## PASSAGE FOR REVIEW
If we’ve learned nothing else from Salt Bae, we’ve learned this: the whole world loves a man who can cook.
You don’t need his meme-worthy seasoning skills to win hearts and tempt tastebuds, but every guy should have a basic understanding of how to manoeuver in a kitchen without embarrassing himself.
Take the first steps towards chef status (and maybe internet stardom, too) by learning the rookie cooking mistakes it’s time to stop making.
Not Reading The Full Recipe
Enthusiasm is great in the kitchen, but not at the expense of accuracy. Though your inner overachiever wants to dive right in and start sautéing, tell him to cool it until you’ve had a chance to read the entire recipe from start to finish. You don’t want to make it halfway through only to realise you’re missing an essential ingredient or piece of equipment.
Missing Your Mise
Mise en place is a French culinary term that refers to putting everything in its place. Chefs use it to describe their pre-cooking setup – the art of organisation and preparation that doesn’t just look great in Instagram photos, but also makes you a more efficient cook. Streamline the process by having all your ingredients prepped and portioned, and all necessary equipment laid out, before the real cooking begins. You’ll never accidentally salt twice or let something burn on the stove while you’re searching for the next ingredient.

## GIVEN DATA
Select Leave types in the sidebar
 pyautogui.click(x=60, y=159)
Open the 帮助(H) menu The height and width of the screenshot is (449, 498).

## TASK ITEM A
Answer these questions from the article on rookie cooking mistakes, one line each, marked the same way:
(i) Whose example opens the article as the source of its lesson?
(ii) What should you do before you start sautéing?
(iii) What does the French term mise en place refer to?
## TASK ITEM B
Summarize the article on rookie cooking mistakes in two sentences.
## TASK ITEM C
Continue the article on rookie cooking mistakes from its last sentence.

## YOUR RESPONSE A
(i) Salt Bae
(ii) Read the entire recipe from start to finish.
(iii) Putting everything in its place.

## YOUR RESPONSE B
The article on rookie cooking mistakes says every man should know how to get around a kitchen without embarrassing himself, and it sets out beginner errors to stop making. It advises reading the whole recipe before starting so no essential ingredient or equipment is missing, and practicing mise en place by prepping ingredients and laying out equipment before the real cooking begins.

## YOUR RESPONSE C
Overcrowding The Pan
Think about how much you hate public transportation during rush hour. Don’t subject your food to the same crowded treatment. When you squeeze too much into a pan, the temperature is lower, there’s too much moisture, and you’ll wind up with uneven cooking. Invest in a larger pan, cook with two at once, or work in batches (especially if you’re cooking meat).
Using The Wrong Knife
Anthony Bourdain is adamant that knife sets are a waste of money, and we’re in no position to argue, but we will point out that so many different options exist for a reason. After all, every tool in your toolbox isn’t suited for every job, is it? Give yourself a crash course education in which knives are meant for which tasks, and edit your collection accordingly. There’s no reason to own all the knives, but there’s no reason not to own the ones you’ll actually use.
Adding Ingredients To A Cold Pan
In the kitchen, as in the bedroom, going in cold is a bad idea. You need to warm things up before diving in. There are a few exceptions to the rule, but on the whole, ingredients should never touch a cold pan. A hot pan is key to preventing food from sticking and to providing a nice sear, so get the stove lit before any oil or food gets involved.
Cooking Meat Straight From The Fridge
That warming up thing? It applies to meat and fish, too. Don’t cook with protein fresh from the fridge. Letting it sit at room temperature for 15-20 minutes before cooking allows a piece of meat to cook more evenly. The icky alternative is a slab of protein that’s overcooked on the outside and undercooked, or raw, at the centre. We appreciate rare meat as much as the next guy, but that’s not the way to do it.
Forgetting To Sample
Not only are you allowed to sample your work as you go, you should taste it. An improperly seasoned dish will end up unbalanced – either tasteless and dull, or totally overpowering. The only way to know if you’re on the right track is to help yourself to a bite. And then another. And another. Don’t be afraid to taste again and again, lest you drop something unpalatable in front of important dinner guests.